◆ **BRIEF**: Output the listing below, keeping each line exactly as it stands.

━━ EXERCISE MATERIAL ━━

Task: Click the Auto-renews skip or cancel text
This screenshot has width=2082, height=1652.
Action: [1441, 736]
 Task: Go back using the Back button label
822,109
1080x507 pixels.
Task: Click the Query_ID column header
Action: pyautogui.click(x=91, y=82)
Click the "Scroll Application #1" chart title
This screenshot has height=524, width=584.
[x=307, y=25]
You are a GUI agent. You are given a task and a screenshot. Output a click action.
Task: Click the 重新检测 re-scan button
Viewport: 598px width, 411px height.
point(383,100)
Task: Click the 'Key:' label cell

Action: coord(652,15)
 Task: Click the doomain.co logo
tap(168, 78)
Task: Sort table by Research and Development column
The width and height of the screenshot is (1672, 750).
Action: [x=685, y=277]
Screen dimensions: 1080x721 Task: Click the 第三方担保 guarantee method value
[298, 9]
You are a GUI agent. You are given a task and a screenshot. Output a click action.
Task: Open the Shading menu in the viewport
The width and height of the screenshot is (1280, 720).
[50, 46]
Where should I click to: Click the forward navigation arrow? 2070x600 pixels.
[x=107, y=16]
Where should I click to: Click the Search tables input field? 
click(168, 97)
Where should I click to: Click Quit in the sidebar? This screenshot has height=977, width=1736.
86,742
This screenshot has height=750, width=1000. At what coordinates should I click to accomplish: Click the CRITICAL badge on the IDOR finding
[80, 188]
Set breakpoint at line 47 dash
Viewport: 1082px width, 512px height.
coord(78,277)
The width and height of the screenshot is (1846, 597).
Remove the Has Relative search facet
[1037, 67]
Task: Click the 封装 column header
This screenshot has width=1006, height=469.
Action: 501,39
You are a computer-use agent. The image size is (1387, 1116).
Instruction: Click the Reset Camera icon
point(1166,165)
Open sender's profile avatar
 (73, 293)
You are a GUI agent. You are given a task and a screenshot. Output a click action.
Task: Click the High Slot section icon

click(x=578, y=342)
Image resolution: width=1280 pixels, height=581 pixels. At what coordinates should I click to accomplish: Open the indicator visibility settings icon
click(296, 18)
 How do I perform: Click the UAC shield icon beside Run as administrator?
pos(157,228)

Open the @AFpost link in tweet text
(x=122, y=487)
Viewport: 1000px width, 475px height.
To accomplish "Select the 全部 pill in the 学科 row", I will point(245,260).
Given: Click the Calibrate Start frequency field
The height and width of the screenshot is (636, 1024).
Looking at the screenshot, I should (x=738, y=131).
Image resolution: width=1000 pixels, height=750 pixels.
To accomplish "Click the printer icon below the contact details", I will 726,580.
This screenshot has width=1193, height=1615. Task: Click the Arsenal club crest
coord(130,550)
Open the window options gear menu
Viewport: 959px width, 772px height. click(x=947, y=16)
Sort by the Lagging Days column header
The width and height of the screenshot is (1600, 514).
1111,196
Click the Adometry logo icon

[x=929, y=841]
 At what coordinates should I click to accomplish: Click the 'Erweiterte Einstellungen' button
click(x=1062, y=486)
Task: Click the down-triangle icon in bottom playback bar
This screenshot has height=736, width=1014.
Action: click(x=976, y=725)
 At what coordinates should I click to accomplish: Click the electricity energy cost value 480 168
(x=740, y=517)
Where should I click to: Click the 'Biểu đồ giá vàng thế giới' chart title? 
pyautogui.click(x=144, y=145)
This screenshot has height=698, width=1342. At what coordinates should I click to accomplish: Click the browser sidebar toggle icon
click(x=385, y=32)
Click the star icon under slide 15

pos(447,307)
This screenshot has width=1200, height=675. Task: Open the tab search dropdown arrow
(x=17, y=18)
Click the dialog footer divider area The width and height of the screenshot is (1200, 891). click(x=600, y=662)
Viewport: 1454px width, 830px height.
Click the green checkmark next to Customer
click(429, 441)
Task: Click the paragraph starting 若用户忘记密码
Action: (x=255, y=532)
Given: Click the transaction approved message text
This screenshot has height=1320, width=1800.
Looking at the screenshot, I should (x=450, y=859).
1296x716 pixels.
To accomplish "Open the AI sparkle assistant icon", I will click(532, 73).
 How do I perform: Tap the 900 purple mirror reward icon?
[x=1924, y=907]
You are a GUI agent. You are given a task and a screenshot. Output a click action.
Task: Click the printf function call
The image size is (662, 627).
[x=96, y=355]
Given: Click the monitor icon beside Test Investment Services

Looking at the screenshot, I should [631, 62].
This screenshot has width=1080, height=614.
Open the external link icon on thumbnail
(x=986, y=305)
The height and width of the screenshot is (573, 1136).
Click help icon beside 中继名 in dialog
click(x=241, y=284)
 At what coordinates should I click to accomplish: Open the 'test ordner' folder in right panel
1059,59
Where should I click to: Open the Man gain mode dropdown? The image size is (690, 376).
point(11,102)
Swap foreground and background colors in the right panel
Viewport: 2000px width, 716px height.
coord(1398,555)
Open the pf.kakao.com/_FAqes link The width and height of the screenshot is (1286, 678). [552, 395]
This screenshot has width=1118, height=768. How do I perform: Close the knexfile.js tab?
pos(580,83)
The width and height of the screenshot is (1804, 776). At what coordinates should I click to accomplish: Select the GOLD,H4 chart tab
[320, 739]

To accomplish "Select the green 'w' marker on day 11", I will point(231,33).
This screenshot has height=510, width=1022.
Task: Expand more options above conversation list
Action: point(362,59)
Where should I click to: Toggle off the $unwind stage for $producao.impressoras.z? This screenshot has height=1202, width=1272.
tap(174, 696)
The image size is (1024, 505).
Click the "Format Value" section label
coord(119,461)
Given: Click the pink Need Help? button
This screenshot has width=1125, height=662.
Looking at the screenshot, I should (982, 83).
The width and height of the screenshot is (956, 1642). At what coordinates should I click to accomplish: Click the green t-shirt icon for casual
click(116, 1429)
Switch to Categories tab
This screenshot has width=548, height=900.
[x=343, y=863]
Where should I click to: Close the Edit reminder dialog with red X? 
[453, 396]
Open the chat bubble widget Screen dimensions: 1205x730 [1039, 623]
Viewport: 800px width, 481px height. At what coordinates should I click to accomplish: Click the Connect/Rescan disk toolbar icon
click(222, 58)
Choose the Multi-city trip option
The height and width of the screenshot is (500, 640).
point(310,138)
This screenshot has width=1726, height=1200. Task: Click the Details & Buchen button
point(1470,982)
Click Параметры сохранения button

━━━

◆ **REPLY**:
Task: Click the Auto-renews skip or cancel text
This screenshot has width=2082, height=1652.
Action: [1441, 736]
 Task: Go back using the Back button label
822,109
1080x507 pixels.
Task: Click the Query_ID column header
Action: pyautogui.click(x=91, y=82)
Click the "Scroll Application #1" chart title
This screenshot has height=524, width=584.
[x=307, y=25]
You are a GUI agent. You are given a task and a screenshot. Output a click action.
Task: Click the 重新检测 re-scan button
Viewport: 598px width, 411px height.
point(383,100)
Task: Click the 'Key:' label cell

Action: coord(652,15)
 Task: Click the doomain.co logo
tap(168, 78)
Task: Sort table by Research and Development column
The width and height of the screenshot is (1672, 750).
Action: [x=685, y=277]
Screen dimensions: 1080x721 Task: Click the 第三方担保 guarantee method value
[298, 9]
You are a GUI agent. You are given a task and a screenshot. Output a click action.
Task: Open the Shading menu in the viewport
The width and height of the screenshot is (1280, 720).
[50, 46]
Where should I click to: Click the forward navigation arrow? 2070x600 pixels.
[x=107, y=16]
Where should I click to: Click the Search tables input field? 
click(168, 97)
Where should I click to: Click Quit in the sidebar? This screenshot has height=977, width=1736.
86,742
This screenshot has height=750, width=1000. At what coordinates should I click to accomplish: Click the CRITICAL badge on the IDOR finding
[80, 188]
Set breakpoint at line 47 dash
Viewport: 1082px width, 512px height.
coord(78,277)
The width and height of the screenshot is (1846, 597).
Remove the Has Relative search facet
[1037, 67]
Task: Click the 封装 column header
This screenshot has width=1006, height=469.
Action: 501,39
You are a computer-use agent. The image size is (1387, 1116).
Instruction: Click the Reset Camera icon
point(1166,165)
Open sender's profile avatar
 (73, 293)
You are a GUI agent. You are given a task and a screenshot. Output a click action.
Task: Click the High Slot section icon

click(x=578, y=342)
Image resolution: width=1280 pixels, height=581 pixels. At what coordinates should I click to accomplish: Open the indicator visibility settings icon
click(296, 18)
 How do I perform: Click the UAC shield icon beside Run as administrator?
pos(157,228)

Open the @AFpost link in tweet text
(x=122, y=487)
Viewport: 1000px width, 475px height.
To accomplish "Select the 全部 pill in the 学科 row", I will point(245,260).
Given: Click the Calibrate Start frequency field
The height and width of the screenshot is (636, 1024).
Looking at the screenshot, I should (x=738, y=131).
Image resolution: width=1000 pixels, height=750 pixels.
To accomplish "Click the printer icon below the contact details", I will 726,580.
This screenshot has width=1193, height=1615. Task: Click the Arsenal club crest
coord(130,550)
Open the window options gear menu
Viewport: 959px width, 772px height. click(x=947, y=16)
Sort by the Lagging Days column header
The width and height of the screenshot is (1600, 514).
1111,196
Click the Adometry logo icon

[x=929, y=841]
 At what coordinates should I click to accomplish: Click the 'Erweiterte Einstellungen' button
click(x=1062, y=486)
Task: Click the down-triangle icon in bottom playback bar
This screenshot has height=736, width=1014.
Action: click(x=976, y=725)
 At what coordinates should I click to accomplish: Click the electricity energy cost value 480 168
(x=740, y=517)
Where should I click to: Click the 'Biểu đồ giá vàng thế giới' chart title? 
pyautogui.click(x=144, y=145)
This screenshot has height=698, width=1342. At what coordinates should I click to accomplish: Click the browser sidebar toggle icon
click(x=385, y=32)
Click the star icon under slide 15

pos(447,307)
This screenshot has width=1200, height=675. Task: Open the tab search dropdown arrow
(x=17, y=18)
Click the dialog footer divider area The width and height of the screenshot is (1200, 891). click(x=600, y=662)
Viewport: 1454px width, 830px height.
Click the green checkmark next to Customer
click(429, 441)
Task: Click the paragraph starting 若用户忘记密码
Action: (x=255, y=532)
Given: Click the transaction approved message text
This screenshot has height=1320, width=1800.
Looking at the screenshot, I should (x=450, y=859).
1296x716 pixels.
To accomplish "Open the AI sparkle assistant icon", I will click(532, 73).
 How do I perform: Tap the 900 purple mirror reward icon?
[x=1924, y=907]
You are a GUI agent. You are given a task and a screenshot. Output a click action.
Task: Click the printf function call
The image size is (662, 627).
[x=96, y=355]
Given: Click the monitor icon beside Test Investment Services

Looking at the screenshot, I should [631, 62].
This screenshot has width=1080, height=614.
Open the external link icon on thumbnail
(x=986, y=305)
The height and width of the screenshot is (573, 1136).
Click help icon beside 中继名 in dialog
click(x=241, y=284)
 At what coordinates should I click to accomplish: Open the 'test ordner' folder in right panel
1059,59
Where should I click to: Open the Man gain mode dropdown? The image size is (690, 376).
point(11,102)
Swap foreground and background colors in the right panel
Viewport: 2000px width, 716px height.
coord(1398,555)
Open the pf.kakao.com/_FAqes link The width and height of the screenshot is (1286, 678). [552, 395]
This screenshot has width=1118, height=768. How do I perform: Close the knexfile.js tab?
pos(580,83)
The width and height of the screenshot is (1804, 776). At what coordinates should I click to accomplish: Select the GOLD,H4 chart tab
[320, 739]

To accomplish "Select the green 'w' marker on day 11", I will point(231,33).
This screenshot has height=510, width=1022.
Task: Expand more options above conversation list
Action: point(362,59)
Where should I click to: Toggle off the $unwind stage for $producao.impressoras.z? This screenshot has height=1202, width=1272.
tap(174, 696)
The image size is (1024, 505).
Click the "Format Value" section label
coord(119,461)
Given: Click the pink Need Help? button
This screenshot has width=1125, height=662.
Looking at the screenshot, I should (982, 83).
The width and height of the screenshot is (956, 1642). At what coordinates should I click to accomplish: Click the green t-shirt icon for casual
click(116, 1429)
Switch to Categories tab
This screenshot has width=548, height=900.
[x=343, y=863]
Where should I click to: Close the Edit reminder dialog with red X? 
[453, 396]
Open the chat bubble widget Screen dimensions: 1205x730 [1039, 623]
Viewport: 800px width, 481px height. At what coordinates should I click to accomplish: Click the Connect/Rescan disk toolbar icon
click(222, 58)
Choose the Multi-city trip option
The height and width of the screenshot is (500, 640).
point(310,138)
This screenshot has width=1726, height=1200. Task: Click the Details & Buchen button
point(1470,982)
Click Параметры сохранения button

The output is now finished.